Leakage seems non-existent...For all practical purposes (not academic) isn't it?

Aram

 

You can always place a charge on the capacitor and measure the voltage across it with a meter having a very well-known, very high input resistance. It will form a discharge path, so the voltage should decrease at a predictable rate. Any leakage in the capacitor will increase the rate of discharge, and thus be indirectly measured.

Leakage is very noticeable in electrolytic capacitors

 

Your are correct sir. I used the wrong terminology. It is leakage (which i still think is a form of resistance isn't it?)

Yes, of course, but since it's treated as a parallel resistor, the desired value is infinite, not zero.

I guess the above statement deemed correct is the part that bugs me. How is leakage measured or determined? For instance I take a typical 50v .1uf polyester cap, and put DMM across it to measure the resistance. Eventually the meter goes off scale and you really don't know anymore. Okay so I now apply a voltage and measure DC current???

Leakage seems non-existent...For all practical purposes (not academic) isn't it?

Aram

To measure the leakage of a good quality cap, you need a picoammeter and a voltage source.

Of course, "for all practical purposes" it's negligible, but it's not zero and it can be measured. There are applications where the leakage needs to be especially low. Perhaps it's an integrator cap in a very long time constant integrator. Then you have to use a cap with teflon dielectric, or something similar.

The Fluke DVMs often have a "conductance" scale. My Fluke 189 can measure the Rp of a cap up to 100 gigohms. I measured a new Panasonic film cap that was in my inventory, and after several minutes the conductance reading went to zero, meaning the cap Rp is more than 100 gigohms.

 

Thank you gentleman:

I learned something new today. After 20 years of this I never realized there was a piece of equipment called a pico ammeter. I should try to find one.

Just for fun I went out into the lab and grabbed a 0.1 63v mono. I used my Agilent 34410A DMM. The best resolution it could do was 0.001 in the uA scale; essentially one nA, but that too was not enough to get any current flow using 36VDC from the PS.

I switched over to a 470 50v elec. the leakage finally is settling down to about 0.5 uA as expected... I guess the electrolyte absorbs through or gets around the dielectric material...
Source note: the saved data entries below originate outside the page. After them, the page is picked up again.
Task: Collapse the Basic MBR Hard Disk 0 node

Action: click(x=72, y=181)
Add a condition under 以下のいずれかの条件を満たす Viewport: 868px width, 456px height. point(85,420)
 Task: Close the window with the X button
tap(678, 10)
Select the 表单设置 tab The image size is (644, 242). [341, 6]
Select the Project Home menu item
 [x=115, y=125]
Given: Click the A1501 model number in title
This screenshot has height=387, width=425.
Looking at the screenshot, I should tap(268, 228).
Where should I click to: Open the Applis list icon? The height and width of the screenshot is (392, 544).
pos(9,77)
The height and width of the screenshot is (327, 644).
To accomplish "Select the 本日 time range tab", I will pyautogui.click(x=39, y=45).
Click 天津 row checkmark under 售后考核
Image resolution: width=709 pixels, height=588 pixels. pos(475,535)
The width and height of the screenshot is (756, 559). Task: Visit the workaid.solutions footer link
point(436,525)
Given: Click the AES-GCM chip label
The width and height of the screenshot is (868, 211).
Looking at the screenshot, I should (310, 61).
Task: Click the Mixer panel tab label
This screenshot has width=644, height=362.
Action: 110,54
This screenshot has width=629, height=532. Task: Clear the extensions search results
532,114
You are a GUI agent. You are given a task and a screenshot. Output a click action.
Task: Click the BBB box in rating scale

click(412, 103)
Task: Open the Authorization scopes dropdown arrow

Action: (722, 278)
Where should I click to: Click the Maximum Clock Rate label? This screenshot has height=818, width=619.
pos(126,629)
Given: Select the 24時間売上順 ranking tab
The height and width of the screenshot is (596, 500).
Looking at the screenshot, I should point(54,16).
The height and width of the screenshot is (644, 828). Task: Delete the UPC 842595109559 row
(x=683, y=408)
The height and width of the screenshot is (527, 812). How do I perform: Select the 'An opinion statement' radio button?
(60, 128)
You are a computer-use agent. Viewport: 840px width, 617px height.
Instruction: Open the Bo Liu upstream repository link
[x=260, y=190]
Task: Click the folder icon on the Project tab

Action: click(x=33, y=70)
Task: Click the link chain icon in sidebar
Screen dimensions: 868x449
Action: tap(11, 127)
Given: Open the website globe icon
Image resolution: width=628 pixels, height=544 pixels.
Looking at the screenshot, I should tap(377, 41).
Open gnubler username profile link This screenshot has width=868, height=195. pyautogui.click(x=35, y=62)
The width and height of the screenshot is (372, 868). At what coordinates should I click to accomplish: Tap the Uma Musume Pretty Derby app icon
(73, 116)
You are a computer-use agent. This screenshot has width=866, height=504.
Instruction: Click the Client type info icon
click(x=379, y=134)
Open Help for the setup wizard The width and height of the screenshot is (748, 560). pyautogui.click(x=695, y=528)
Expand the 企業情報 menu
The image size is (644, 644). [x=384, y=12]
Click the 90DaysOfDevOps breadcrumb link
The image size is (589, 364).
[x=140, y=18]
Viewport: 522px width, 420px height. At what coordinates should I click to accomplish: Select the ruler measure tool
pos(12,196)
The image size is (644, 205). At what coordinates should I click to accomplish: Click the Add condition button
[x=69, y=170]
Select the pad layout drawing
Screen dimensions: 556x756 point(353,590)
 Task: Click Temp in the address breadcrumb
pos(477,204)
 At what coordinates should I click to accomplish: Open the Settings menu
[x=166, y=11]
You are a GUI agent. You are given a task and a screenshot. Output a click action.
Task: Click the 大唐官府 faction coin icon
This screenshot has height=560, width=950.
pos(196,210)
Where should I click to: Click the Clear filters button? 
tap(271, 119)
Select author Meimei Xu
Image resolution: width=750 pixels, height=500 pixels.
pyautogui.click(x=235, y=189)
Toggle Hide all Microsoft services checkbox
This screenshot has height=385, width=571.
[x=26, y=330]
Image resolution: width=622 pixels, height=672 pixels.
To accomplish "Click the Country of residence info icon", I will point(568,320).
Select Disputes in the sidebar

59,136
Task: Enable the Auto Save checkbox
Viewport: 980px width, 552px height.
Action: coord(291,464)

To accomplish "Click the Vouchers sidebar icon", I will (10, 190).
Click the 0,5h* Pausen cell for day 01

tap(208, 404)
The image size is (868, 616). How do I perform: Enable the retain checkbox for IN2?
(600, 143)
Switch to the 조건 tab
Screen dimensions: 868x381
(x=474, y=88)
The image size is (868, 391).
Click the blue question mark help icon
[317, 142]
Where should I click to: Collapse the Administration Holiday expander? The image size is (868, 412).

Okay let me make a bold statement:

Probably 95% of all circuits don't care about this level of leakage, thereby for the most part irrelevant. (ouch.. did I go over the edge)

Aram

 

Minimizing ESR is very critical in the design of switch-mode power supplies. The ESR has a degrading effect on the efficiency of the power supply and it also can hasten the destruction of the capacitor due to the power that is wasted in the form of heat internal to the capacitor. To address this concern, most switchmode power supplies place many capacitors in parallel. By doing this, the ESR of all of the capacitors are in parallel and thus the effective ESR is reduced accordingly.

hgmjr

 

Here are a couple of picoammeters that can measure down to 20 femtoamps:

http://www.emelectronics.co.uk/spec/e26.html

http://news.thomasnet.com/fullstory/5636

 

The ESR is meaningless unless a particular frequency is considered. For DC there is leakage to consider not all capacitors are biuld the same. A rate multiplier amplifier intregator with a cap across that leaks is worthless. Some caps can cost $$$ and big in size to quarantee leakage to fanto-amperes. Each cap that you buy has a specific purpose.